[[ RECORDS TO USE open ]]

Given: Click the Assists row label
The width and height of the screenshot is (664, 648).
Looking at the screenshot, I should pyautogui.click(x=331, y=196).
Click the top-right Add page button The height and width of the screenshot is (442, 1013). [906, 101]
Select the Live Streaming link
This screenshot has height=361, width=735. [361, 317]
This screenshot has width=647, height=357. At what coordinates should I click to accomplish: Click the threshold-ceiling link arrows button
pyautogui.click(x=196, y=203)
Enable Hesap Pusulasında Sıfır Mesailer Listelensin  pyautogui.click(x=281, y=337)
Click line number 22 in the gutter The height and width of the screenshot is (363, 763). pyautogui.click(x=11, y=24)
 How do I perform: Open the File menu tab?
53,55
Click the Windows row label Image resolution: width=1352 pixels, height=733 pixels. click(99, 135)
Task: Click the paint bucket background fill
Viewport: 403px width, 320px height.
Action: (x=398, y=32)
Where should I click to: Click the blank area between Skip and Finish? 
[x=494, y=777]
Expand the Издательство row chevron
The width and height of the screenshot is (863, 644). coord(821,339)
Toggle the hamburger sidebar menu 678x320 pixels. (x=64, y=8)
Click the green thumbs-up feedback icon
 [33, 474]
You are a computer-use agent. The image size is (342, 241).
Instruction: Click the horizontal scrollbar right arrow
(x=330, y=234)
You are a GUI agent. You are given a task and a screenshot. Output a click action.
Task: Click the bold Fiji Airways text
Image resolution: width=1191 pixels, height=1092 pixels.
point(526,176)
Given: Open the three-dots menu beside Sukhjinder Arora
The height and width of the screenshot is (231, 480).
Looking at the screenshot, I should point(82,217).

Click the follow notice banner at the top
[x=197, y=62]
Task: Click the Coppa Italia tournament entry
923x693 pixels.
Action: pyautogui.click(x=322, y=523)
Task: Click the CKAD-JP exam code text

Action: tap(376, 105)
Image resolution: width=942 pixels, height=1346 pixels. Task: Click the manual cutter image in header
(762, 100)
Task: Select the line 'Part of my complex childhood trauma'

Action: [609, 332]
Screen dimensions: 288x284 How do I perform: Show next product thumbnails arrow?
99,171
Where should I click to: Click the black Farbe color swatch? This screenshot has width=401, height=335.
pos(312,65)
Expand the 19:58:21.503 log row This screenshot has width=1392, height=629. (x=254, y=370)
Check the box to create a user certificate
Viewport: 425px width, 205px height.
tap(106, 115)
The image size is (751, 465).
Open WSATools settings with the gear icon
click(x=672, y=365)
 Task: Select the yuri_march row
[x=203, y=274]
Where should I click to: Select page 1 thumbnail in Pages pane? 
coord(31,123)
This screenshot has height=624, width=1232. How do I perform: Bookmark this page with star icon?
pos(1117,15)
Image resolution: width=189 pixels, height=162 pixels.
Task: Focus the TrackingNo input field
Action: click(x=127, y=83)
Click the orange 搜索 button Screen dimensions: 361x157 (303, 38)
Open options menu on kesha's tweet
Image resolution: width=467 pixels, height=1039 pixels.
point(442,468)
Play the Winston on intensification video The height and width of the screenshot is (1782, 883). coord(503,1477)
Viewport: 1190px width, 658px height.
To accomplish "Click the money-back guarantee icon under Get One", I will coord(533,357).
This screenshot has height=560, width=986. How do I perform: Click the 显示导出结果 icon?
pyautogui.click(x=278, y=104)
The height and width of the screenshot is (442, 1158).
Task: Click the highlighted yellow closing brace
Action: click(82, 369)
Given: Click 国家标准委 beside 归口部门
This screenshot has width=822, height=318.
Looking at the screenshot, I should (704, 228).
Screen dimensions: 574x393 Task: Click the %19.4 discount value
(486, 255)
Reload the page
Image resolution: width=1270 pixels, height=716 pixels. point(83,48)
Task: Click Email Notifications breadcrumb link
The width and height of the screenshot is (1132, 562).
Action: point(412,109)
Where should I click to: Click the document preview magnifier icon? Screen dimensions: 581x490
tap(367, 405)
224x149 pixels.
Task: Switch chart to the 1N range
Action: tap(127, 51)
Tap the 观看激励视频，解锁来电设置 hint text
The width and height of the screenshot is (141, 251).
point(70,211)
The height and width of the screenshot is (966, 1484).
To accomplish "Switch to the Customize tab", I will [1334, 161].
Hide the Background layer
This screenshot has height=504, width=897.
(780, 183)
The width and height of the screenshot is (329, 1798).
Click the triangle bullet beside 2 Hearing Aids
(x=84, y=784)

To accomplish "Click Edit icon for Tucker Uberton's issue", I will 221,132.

[[ RECORDS TO USE closed ]]

## WORK TASK
Each entry in the data must be copied exactly.

## SOLVED EXERCISE
Given: Click the Assists row label
The width and height of the screenshot is (664, 648).
Looking at the screenshot, I should pyautogui.click(x=331, y=196).
Click the top-right Add page button The height and width of the screenshot is (442, 1013). [906, 101]
Select the Live Streaming link
This screenshot has height=361, width=735. [361, 317]
This screenshot has width=647, height=357. At what coordinates should I click to accomplish: Click the threshold-ceiling link arrows button
pyautogui.click(x=196, y=203)
Enable Hesap Pusulasında Sıfır Mesailer Listelensin  pyautogui.click(x=281, y=337)
Click line number 22 in the gutter The height and width of the screenshot is (363, 763). pyautogui.click(x=11, y=24)
 How do I perform: Open the File menu tab?
53,55
Click the Windows row label Image resolution: width=1352 pixels, height=733 pixels. click(99, 135)
Task: Click the paint bucket background fill
Viewport: 403px width, 320px height.
Action: (x=398, y=32)
Where should I click to: Click the blank area between Skip and Finish? 
[x=494, y=777]
Expand the Издательство row chevron
The width and height of the screenshot is (863, 644). coord(821,339)
Toggle the hamburger sidebar menu 678x320 pixels. (x=64, y=8)
Click the green thumbs-up feedback icon
 [33, 474]
You are a computer-use agent. The image size is (342, 241).
Instruction: Click the horizontal scrollbar right arrow
(x=330, y=234)
You are a GUI agent. You are given a task and a screenshot. Output a click action.
Task: Click the bold Fiji Airways text
Image resolution: width=1191 pixels, height=1092 pixels.
point(526,176)
Given: Open the three-dots menu beside Sukhjinder Arora
The height and width of the screenshot is (231, 480).
Looking at the screenshot, I should point(82,217).

Click the follow notice banner at the top
[x=197, y=62]
Task: Click the Coppa Italia tournament entry
923x693 pixels.
Action: pyautogui.click(x=322, y=523)
Task: Click the CKAD-JP exam code text

Action: tap(376, 105)
Image resolution: width=942 pixels, height=1346 pixels. Task: Click the manual cutter image in header
(762, 100)
Task: Select the line 'Part of my complex childhood trauma'

Action: [609, 332]
Screen dimensions: 288x284 How do I perform: Show next product thumbnails arrow?
99,171
Where should I click to: Click the black Farbe color swatch? This screenshot has width=401, height=335.
pos(312,65)
Expand the 19:58:21.503 log row This screenshot has width=1392, height=629. (x=254, y=370)
Check the box to create a user certificate
Viewport: 425px width, 205px height.
tap(106, 115)
The image size is (751, 465).
Open WSATools settings with the gear icon
click(x=672, y=365)
 Task: Select the yuri_march row
[x=203, y=274]
Where should I click to: Select page 1 thumbnail in Pages pane? 
coord(31,123)
This screenshot has height=624, width=1232. How do I perform: Bookmark this page with star icon?
pos(1117,15)
Image resolution: width=189 pixels, height=162 pixels.
Task: Focus the TrackingNo input field
Action: click(x=127, y=83)
Click the orange 搜索 button Screen dimensions: 361x157 (303, 38)
Open options menu on kesha's tweet
Image resolution: width=467 pixels, height=1039 pixels.
point(442,468)
Play the Winston on intensification video The height and width of the screenshot is (1782, 883). coord(503,1477)
Viewport: 1190px width, 658px height.
To accomplish "Click the money-back guarantee icon under Get One", I will coord(533,357).
This screenshot has height=560, width=986. How do I perform: Click the 显示导出结果 icon?
pyautogui.click(x=278, y=104)
The height and width of the screenshot is (442, 1158).
Task: Click the highlighted yellow closing brace
Action: click(82, 369)
Given: Click 国家标准委 beside 归口部门
This screenshot has width=822, height=318.
Looking at the screenshot, I should (704, 228).
Screen dimensions: 574x393 Task: Click the %19.4 discount value
(486, 255)
Reload the page
Image resolution: width=1270 pixels, height=716 pixels. point(83,48)
Task: Click Email Notifications breadcrumb link
The width and height of the screenshot is (1132, 562).
Action: point(412,109)
Where should I click to: Click the document preview magnifier icon? Screen dimensions: 581x490
tap(367, 405)
224x149 pixels.
Task: Switch chart to the 1N range
Action: tap(127, 51)
Tap the 观看激励视频，解锁来电设置 hint text
The width and height of the screenshot is (141, 251).
point(70,211)
The height and width of the screenshot is (966, 1484).
To accomplish "Switch to the Customize tab", I will [1334, 161].
Hide the Background layer
This screenshot has height=504, width=897.
(780, 183)
The width and height of the screenshot is (329, 1798).
Click the triangle bullet beside 2 Hearing Aids
(x=84, y=784)

To accomplish "Click Edit icon for Tucker Uberton's issue", I will 221,132.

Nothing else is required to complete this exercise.